ヌチャヌチャ 音を立てながら顔にクリームが塗られていく。
「じゃあ動かないでね。」
「はい。」
顔全体にクリームを塗られてから剃刀で生毛を剃られていく。経験がないので少しヒリヒリするように感じる。
ザリザリ ザリザリ 小さく音を立てながら顔の毛が剃られていく。おでこ、頬、鼻の下、顎と剃られていく。会話は無いが心地よさはある。
顔全体を剃り終えるとお姉さんが離れる音がしたがすぐ戻ってきた。
「化粧水塗るね。」
「あ、はい。」
パシャパシャ 音が聞こえた後、彼女の両手の平が僕の頬に触れる。肌に塗り込むように揉み込まれる。微かに甘い匂い。
「保湿クリーム塗るから、まだ目開けちゃダメだよ。」
「はい。」
再び彼女の手でクリームを塗られていく。目を開けていないのでより彼女の手の柔らかさや温かさを感じる。
塗られ終わると閉じた目の上に熱さを感じた。
「わっ」
「ふふ、ついでにホットアイマスクもしましょうか。」
「あっはい。」
温かいおしぼりが置かれたようだ。少し熱めだが気持ちいい。
リラックスしていると頬を撫でられた。
「顔剃りしたから肌スベスベだね。」
「あっそうなんですね。」
右手で自分の顔を撫でるといつもより肌を触っている感覚がある。
「なんかいつもより抵抗がない感じはします。」
「そうでしょ。頬擦りしたいくらいね。」
「…あはは。」
冗談にしても少し生々しい。ずっと撫でていたいとかならまだありそうだが。
「そういうば私も昨日自分の顔剃りしたの。」
彼女は僕の右手を取って動かす。そのまま僕の右手は何かに触れた。一瞬冷たさを感じたがすぐにその奥にある温かさに気付いた。スベスベという表現を聞くことはあったがこれがその感覚なんだと納得した。
「どう?」
「気持ちいいです。温かくて、柔らかくて、スベスベしてて。」
もう彼女は僕の右手を掴んではいない。自分で動かして彼女の頬を撫で続ける。
「ありがとう。」
アイマスクをしているので彼女がどんな表情をしているのか見えない。でもその方が彼女の感触を感じられる気がするのでそのまま。
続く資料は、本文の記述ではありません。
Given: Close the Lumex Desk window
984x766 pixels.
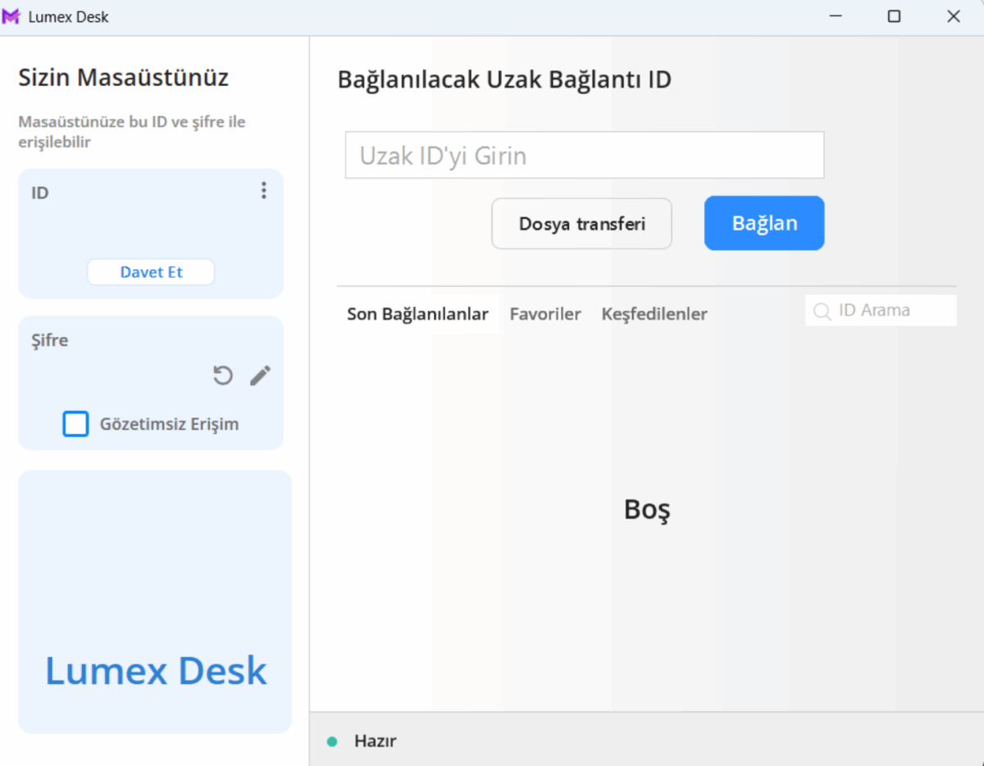Looking at the screenshot, I should [953, 16].
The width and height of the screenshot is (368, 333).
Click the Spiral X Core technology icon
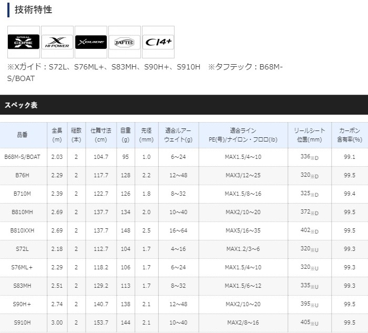pyautogui.click(x=24, y=42)
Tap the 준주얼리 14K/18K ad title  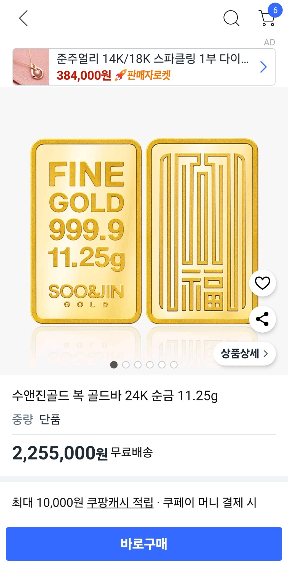[x=153, y=59]
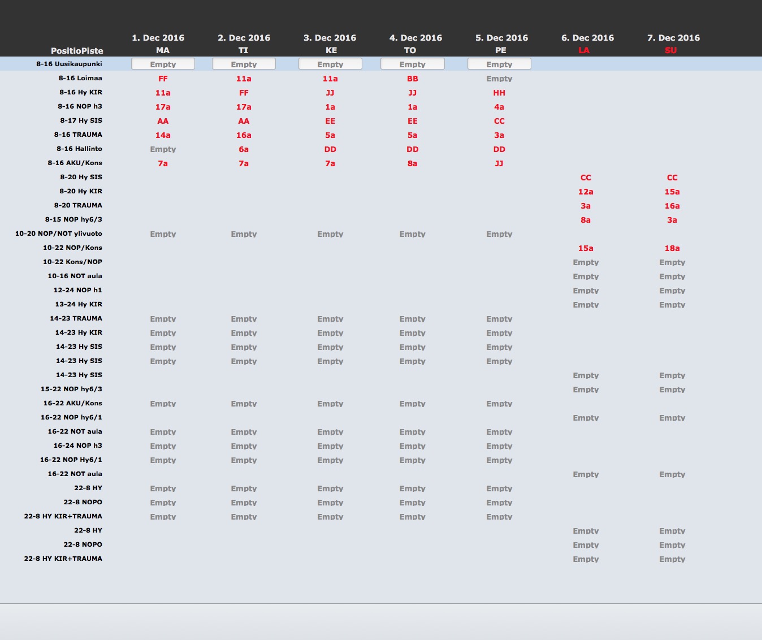The height and width of the screenshot is (640, 762).
Task: Click BB entry in 8-16 Loimaa row
Action: [x=413, y=79]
会話が途切れた後も少しの間撫で続け僕は手を下ろした。間があって彼女が動く気配。直後に背凭れの軋む音。呼吸音が近付いてきて僕に触れた。
「気持ちいいね。」
「はい。」
彼女の頬と僕の頬が触れている。少しだけ顔を動かして互いの頬を押し付け合う。どちらの肌もスベスベしていて心地がいい。ほんの十数秒だけ頬を当て合って彼女は離れていった。でも呼吸音は変わらず近いまま。
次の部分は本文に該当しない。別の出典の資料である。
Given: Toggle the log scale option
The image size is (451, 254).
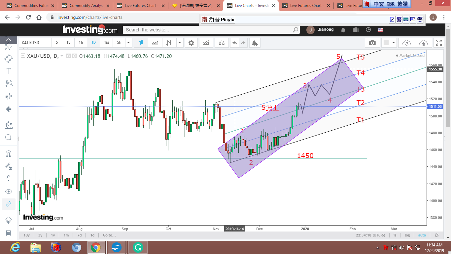Looking at the screenshot, I should (407, 235).
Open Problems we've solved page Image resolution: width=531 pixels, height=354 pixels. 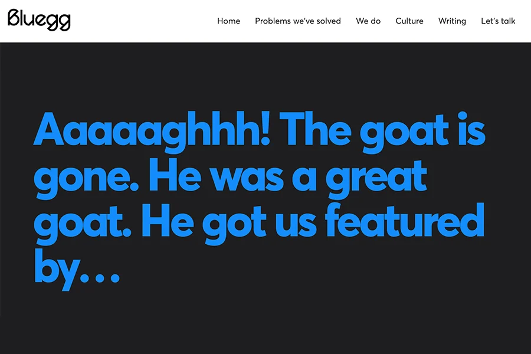(x=298, y=21)
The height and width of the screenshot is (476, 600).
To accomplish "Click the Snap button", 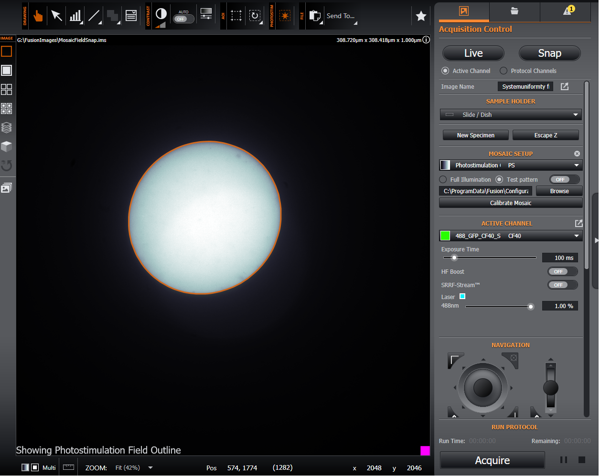I will click(x=549, y=53).
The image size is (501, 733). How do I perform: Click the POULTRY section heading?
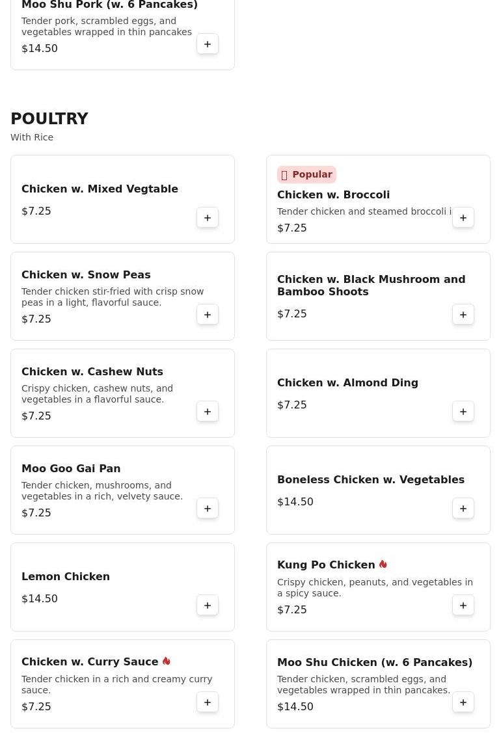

彼女の呼吸音が止まり、唇に柔らかい感触。僕が何もできずに固まっていると再び感じた。さっきよりも長めだがすぐ離れていった。また感じる。今度は離れずに柔らかさを続けて感じる。10秒ほど唇を押し付けるようにしていると彼女は離れていった。
アイマスクはぬるくなってきたがまだ十分に温かい。